Measures the resource utilization of a specific process over time

# Overview

Measures the resource utilization of a specific process over time.

Also measures the utilization/saturation of system-wide resources: this helps putting the process-specific metrics into context.

Built for Linux. Windows and Mac OS support might come.

For a list of the currently supported metrics see below.

The name, Göffel, is German for spork:

Convenient, right?

## Highlights

• High sampling rate: the default sampling interval of 0.5 s makes narrow spikes visible.
• Can monitor a program subject to process ID changes (for longevity experiments where the monitored process occasionally restarts, for instance as of fail-over scenarios).
• Can run indefinitely. Has predictable disk space requirements (output file rotation and retention policy).
• Keeps your data organized: the time series data is written into a structured HDF5 file annotated with relevant metadata (also including program invocation time, system hostname, a custom label, the Goeffel software version, and others).
• Interoperability: output files can be read with any HDF5 reader such as PyTables and especially with pandas.read_hdf(). See tips and tricks.
• Values measurement correctness very highly (see technical notes).
• Comes with a data plotting tool separate from the data acquisition program.
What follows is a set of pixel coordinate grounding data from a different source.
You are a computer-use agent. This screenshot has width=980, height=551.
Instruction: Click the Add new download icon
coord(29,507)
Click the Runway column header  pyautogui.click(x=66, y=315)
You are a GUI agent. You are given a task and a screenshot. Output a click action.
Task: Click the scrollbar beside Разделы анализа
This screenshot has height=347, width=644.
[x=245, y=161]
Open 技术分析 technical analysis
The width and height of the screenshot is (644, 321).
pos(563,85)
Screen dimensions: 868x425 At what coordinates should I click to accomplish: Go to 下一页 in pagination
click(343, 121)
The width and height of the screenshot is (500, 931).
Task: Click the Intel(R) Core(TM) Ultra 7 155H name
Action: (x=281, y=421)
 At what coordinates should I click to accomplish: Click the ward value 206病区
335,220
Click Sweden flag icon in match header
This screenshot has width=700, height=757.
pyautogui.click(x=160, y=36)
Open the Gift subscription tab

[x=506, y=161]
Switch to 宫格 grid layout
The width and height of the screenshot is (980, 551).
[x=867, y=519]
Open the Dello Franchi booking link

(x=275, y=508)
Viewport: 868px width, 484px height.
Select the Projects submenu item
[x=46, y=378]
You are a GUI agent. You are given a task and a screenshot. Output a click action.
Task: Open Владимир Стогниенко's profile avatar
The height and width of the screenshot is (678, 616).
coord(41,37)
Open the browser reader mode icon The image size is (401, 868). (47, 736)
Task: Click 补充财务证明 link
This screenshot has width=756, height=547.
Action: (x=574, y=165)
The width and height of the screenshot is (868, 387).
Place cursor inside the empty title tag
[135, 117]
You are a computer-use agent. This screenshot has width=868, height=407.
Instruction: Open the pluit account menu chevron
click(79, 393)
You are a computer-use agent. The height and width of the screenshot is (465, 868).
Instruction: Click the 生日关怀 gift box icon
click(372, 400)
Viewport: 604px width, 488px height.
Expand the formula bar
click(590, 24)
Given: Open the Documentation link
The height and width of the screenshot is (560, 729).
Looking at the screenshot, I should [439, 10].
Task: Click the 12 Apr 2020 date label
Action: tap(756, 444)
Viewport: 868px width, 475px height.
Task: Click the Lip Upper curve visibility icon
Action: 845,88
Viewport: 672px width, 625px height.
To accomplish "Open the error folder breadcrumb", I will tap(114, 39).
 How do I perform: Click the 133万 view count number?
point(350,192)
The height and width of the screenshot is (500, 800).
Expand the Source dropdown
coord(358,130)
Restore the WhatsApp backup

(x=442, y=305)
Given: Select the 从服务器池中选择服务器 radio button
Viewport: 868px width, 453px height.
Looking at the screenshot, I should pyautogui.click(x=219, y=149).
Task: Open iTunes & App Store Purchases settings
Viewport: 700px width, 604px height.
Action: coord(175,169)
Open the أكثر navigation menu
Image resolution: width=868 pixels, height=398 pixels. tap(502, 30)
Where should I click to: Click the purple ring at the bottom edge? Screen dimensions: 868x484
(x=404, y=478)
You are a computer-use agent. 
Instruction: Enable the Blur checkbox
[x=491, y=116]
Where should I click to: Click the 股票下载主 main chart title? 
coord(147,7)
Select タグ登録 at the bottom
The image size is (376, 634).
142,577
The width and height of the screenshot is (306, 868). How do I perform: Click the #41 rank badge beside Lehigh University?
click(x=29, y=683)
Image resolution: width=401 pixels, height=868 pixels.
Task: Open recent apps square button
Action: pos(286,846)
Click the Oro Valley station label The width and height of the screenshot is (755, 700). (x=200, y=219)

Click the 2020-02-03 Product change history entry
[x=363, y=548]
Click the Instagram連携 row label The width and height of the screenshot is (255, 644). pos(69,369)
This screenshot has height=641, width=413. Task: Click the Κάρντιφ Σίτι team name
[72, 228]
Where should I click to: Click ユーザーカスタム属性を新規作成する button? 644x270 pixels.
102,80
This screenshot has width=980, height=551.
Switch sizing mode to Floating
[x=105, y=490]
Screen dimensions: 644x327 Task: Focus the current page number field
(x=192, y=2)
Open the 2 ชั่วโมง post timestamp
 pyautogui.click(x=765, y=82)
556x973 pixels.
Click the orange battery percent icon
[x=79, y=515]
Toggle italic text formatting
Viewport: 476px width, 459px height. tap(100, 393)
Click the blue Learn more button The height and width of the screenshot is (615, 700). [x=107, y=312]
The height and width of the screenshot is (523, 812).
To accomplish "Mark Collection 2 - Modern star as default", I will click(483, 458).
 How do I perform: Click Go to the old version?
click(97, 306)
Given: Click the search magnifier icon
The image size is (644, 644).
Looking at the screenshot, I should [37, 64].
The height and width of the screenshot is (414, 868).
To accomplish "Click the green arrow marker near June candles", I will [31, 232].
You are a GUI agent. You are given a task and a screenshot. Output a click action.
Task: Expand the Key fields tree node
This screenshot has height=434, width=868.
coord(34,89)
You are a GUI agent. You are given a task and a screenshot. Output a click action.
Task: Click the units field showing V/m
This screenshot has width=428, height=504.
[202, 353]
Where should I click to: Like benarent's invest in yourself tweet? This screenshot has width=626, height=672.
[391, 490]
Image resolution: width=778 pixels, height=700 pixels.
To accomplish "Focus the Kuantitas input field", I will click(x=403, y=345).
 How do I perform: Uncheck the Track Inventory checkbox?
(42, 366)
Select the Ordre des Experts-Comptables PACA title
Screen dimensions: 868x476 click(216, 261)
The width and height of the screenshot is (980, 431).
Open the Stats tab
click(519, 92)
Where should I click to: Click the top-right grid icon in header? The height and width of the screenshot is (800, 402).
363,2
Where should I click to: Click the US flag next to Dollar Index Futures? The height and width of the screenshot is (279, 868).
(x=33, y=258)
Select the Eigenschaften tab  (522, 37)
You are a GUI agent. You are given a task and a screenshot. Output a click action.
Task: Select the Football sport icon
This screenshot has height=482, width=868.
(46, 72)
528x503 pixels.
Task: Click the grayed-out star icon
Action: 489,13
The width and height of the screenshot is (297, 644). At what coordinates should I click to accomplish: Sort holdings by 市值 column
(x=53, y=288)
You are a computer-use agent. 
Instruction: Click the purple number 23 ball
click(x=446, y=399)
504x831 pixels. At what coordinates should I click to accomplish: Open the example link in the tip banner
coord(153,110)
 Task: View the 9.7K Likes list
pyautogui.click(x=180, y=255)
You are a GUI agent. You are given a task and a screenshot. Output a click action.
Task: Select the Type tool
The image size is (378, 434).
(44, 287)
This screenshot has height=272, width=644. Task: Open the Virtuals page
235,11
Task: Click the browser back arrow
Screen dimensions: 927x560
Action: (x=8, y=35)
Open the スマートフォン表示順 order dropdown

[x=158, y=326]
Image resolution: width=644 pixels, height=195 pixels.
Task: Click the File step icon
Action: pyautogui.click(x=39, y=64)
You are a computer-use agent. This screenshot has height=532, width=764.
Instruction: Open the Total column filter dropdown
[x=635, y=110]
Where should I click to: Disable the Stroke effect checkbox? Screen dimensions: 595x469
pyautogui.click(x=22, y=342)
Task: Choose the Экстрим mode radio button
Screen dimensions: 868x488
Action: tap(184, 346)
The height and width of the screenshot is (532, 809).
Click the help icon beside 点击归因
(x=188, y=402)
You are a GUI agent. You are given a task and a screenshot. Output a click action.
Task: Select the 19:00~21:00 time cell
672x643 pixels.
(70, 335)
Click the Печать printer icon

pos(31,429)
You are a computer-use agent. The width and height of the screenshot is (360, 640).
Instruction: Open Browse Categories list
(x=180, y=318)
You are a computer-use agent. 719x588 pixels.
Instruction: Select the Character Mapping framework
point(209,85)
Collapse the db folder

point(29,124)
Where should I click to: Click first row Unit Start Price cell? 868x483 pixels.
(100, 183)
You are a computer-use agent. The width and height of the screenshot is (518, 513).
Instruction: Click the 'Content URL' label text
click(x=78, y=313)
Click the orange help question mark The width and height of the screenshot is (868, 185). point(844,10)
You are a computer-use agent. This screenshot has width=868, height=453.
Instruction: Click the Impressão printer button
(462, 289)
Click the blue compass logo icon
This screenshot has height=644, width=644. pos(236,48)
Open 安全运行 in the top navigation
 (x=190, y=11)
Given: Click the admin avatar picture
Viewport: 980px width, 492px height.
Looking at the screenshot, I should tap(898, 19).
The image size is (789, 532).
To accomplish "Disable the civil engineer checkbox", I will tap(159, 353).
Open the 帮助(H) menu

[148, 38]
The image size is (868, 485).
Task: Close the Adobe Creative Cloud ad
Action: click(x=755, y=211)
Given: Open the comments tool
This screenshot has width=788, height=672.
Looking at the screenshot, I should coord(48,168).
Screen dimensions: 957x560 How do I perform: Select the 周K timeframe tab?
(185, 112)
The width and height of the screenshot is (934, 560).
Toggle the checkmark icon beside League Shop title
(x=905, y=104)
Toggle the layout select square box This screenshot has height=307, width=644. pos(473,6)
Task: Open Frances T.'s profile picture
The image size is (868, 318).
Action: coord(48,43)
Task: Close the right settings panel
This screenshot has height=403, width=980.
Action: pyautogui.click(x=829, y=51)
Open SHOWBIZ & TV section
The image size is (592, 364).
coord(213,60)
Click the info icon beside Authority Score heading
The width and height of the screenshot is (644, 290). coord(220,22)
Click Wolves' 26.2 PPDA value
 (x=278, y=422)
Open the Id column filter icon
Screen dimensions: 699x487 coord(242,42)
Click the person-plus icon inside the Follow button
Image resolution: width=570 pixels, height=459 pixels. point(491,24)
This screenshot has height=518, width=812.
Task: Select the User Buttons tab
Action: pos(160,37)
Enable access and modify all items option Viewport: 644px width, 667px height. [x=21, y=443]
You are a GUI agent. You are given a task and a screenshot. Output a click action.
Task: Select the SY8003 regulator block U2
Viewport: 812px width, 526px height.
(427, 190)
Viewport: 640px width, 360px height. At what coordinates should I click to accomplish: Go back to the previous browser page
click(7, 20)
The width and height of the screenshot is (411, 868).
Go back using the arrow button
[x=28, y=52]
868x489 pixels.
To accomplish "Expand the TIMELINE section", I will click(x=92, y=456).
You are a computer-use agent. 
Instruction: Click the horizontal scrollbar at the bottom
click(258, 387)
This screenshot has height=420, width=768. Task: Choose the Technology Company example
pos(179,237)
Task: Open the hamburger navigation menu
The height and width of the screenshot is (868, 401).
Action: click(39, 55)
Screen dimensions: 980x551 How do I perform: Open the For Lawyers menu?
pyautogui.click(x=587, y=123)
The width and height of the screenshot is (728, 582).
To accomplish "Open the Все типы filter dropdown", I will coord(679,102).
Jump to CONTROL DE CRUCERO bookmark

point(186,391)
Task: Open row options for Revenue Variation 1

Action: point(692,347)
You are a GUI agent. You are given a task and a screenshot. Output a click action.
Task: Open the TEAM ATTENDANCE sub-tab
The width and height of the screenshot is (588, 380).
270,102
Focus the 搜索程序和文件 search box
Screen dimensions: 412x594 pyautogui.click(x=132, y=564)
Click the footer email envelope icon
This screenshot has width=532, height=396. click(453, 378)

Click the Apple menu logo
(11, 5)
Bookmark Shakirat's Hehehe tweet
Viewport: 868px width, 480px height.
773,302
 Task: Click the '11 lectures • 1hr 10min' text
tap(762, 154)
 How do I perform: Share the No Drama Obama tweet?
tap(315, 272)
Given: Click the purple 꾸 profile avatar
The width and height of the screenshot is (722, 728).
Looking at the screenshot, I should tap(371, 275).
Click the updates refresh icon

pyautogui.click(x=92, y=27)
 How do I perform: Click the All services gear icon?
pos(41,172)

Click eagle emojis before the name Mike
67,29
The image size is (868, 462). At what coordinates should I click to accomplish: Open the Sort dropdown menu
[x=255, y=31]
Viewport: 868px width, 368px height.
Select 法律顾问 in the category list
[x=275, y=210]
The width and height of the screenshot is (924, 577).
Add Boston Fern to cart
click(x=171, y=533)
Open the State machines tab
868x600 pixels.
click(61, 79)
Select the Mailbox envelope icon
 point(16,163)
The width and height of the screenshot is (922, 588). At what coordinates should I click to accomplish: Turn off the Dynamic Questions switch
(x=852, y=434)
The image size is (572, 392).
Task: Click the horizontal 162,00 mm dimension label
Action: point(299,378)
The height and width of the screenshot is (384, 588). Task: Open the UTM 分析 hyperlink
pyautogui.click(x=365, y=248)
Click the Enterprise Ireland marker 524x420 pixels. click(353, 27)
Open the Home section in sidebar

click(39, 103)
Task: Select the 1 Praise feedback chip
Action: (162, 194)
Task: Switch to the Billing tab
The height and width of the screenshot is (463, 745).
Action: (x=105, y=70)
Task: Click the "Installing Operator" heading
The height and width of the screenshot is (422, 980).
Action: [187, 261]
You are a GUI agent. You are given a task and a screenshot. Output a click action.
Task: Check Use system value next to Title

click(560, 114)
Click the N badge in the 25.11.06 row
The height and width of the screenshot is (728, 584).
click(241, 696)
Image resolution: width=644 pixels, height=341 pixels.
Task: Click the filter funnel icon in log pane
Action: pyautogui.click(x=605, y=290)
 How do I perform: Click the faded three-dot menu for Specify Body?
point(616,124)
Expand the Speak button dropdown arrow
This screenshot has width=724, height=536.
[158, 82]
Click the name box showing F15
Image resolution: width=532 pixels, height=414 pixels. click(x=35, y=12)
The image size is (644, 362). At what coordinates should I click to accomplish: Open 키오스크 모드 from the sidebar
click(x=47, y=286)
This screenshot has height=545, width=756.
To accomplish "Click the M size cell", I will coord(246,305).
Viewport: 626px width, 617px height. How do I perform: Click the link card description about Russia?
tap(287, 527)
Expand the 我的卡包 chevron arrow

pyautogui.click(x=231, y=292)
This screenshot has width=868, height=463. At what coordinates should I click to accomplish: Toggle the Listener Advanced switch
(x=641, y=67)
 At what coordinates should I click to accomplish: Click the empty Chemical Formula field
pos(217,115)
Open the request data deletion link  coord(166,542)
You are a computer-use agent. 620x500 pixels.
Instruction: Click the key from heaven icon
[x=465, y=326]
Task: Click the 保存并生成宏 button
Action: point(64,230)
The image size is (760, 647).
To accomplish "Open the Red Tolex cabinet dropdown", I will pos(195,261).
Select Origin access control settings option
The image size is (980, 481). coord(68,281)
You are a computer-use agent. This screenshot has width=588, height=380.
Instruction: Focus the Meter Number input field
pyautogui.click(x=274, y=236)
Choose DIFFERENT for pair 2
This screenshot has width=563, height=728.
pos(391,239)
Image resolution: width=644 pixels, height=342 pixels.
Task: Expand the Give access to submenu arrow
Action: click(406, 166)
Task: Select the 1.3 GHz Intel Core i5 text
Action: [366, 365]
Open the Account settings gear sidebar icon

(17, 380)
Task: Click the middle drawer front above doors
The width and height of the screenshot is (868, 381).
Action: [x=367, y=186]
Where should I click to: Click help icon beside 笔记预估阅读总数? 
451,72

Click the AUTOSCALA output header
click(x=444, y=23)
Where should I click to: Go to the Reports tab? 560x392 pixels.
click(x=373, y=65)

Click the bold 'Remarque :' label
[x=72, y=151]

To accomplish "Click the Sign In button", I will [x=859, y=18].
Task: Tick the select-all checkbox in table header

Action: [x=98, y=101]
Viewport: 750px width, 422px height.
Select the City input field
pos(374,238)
The latest Goeffel release can be downloaded and installed from PyPI, via pip:

$pip install goeffel  pip can also install the latest development version of Goeffel: $ pip install git+https://github.com/jgehrcke/goeffel


# CLI tutorial

## goeffel: data acquisition

Invoke Goeffel with the --pid <pid> argument if the process ID of the target process is known. In this mode, goeffel stops the measurement and terminates itself once the process with the given ID goes away. Example:

$goeffel --pid 29019 [... snip ...] 190809-15:46:57.914 INFO: Updated HDF5 file: wrote 20 sample(s) in 0.01805 s [... snip ...] 190809-15:56:13.842 INFO: Cannot inspect process: process no longer exists (pid=29019) 190809-15:56:13.843 INFO: Wait for producer buffer to become empty 190809-15:56:13.843 INFO: Wait for consumer process to terminate 190809-15:56:13.854 INFO: Updated HDF5 file: wrote 13 sample(s) in 0.01077 s 190809-15:56:13.856 INFO: Sample consumer process terminated  For measuring beyond the process lifetime use --pid-command <command>. In the following example, I use the pgrep utility is for discovering the newest stress process: $ goeffel --pid-command 'pgrep stress --newest'

[... snip ...]

190809-15:47:47.337 INFO: New process ID from PID command: 25890

[... snip ...]

190809-15:47:57.863 INFO: Updated HDF5 file: wrote 20 sample(s) in 0.01805 s
190809-15:48:06.850 INFO: Cannot inspect process: process no longer exists (pid=25890)
190809-15:48:06.859 INFO: PID command returned non-zero

[... snip ...]

190809-15:48:09.916 INFO: PID command returned non-zero
190809-15:48:10.926 INFO: New process ID from PID command: 28086
190809-15:48:12.438 INFO: Updated HDF5 file: wrote 20 sample(s) in 0.01013 s
190809-15:48:22.446 INFO: Updated HDF5 file: wrote 20 sample(s) in 0.01062 s

[... snip ...]


In this mode, goeffel runs forever until manually terminated via SIGINT or SIGTERM. Process ID changes are detected by periodically running the discovery command until it returns a valid process ID on stdout. This is useful for longevity experiments where the monitored process occasionally restarts, for instance as of fail-over scenarios.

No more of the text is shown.